Problem to work on: Transcribe every entry below word for word, but skip the pictures.

Data entries:
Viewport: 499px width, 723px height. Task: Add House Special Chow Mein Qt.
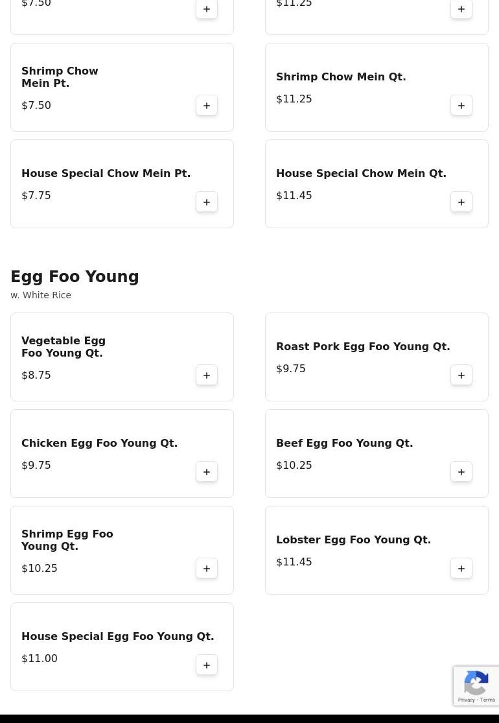[x=461, y=202]
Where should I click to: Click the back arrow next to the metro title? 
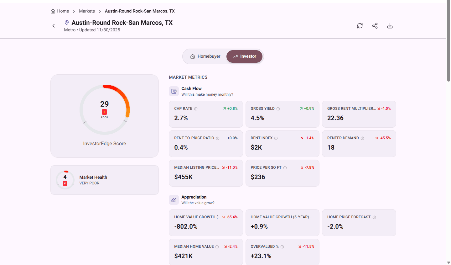[54, 26]
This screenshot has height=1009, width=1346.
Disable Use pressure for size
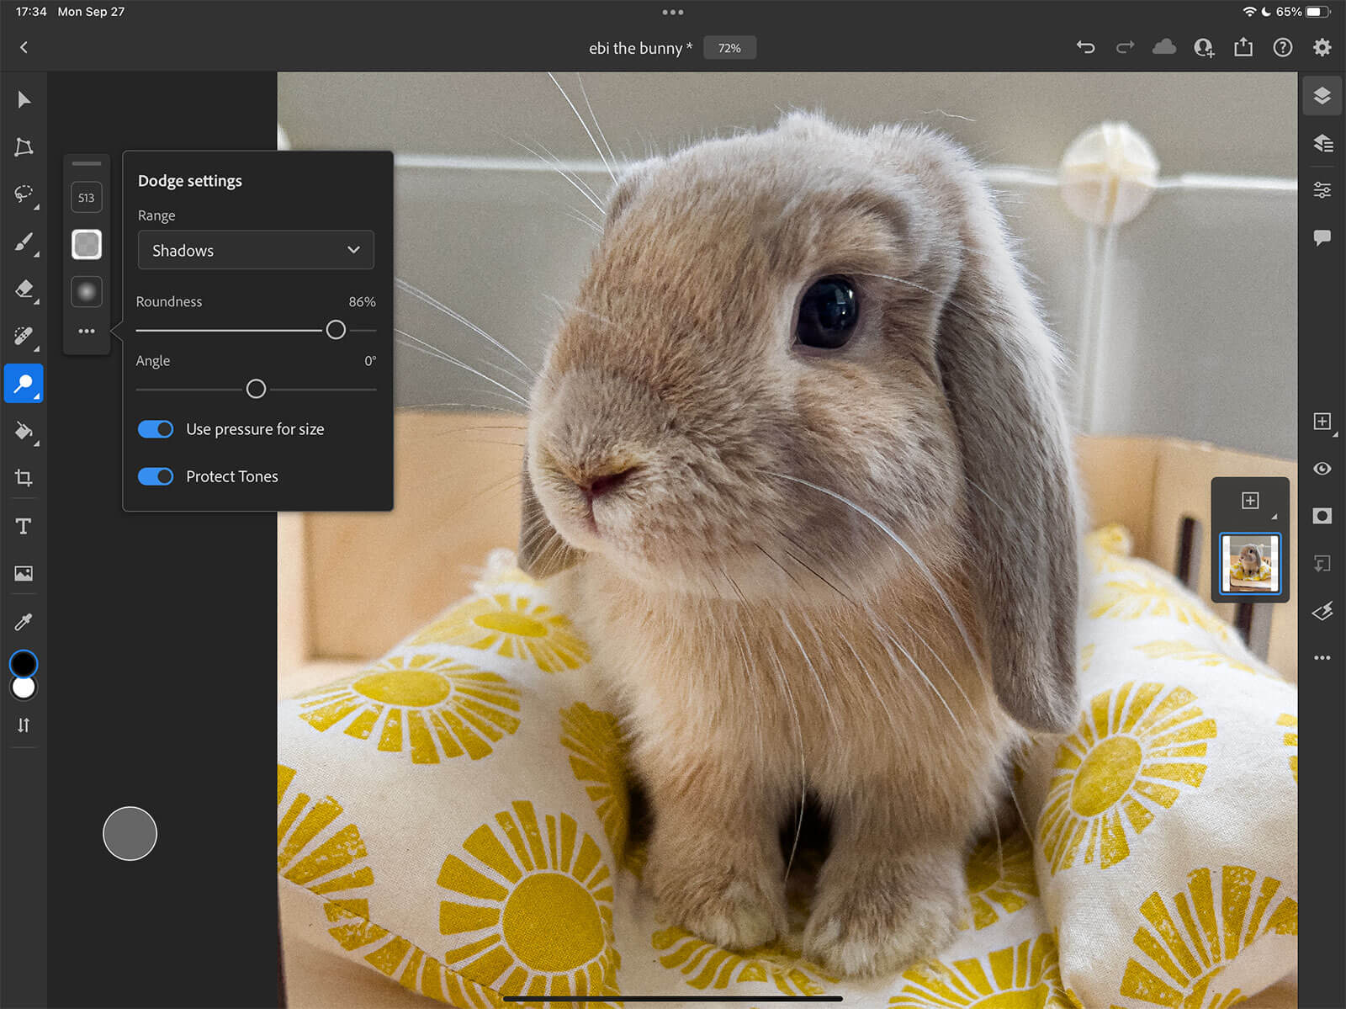(x=156, y=429)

Written response:
Viewport: 499px width, 723px height. Task: Add House Special Chow Mein Qt.
[x=461, y=202]
Where should I click to: Click the back arrow next to the metro title? 
[54, 26]
This screenshot has height=1009, width=1346.
Disable Use pressure for size
(x=156, y=429)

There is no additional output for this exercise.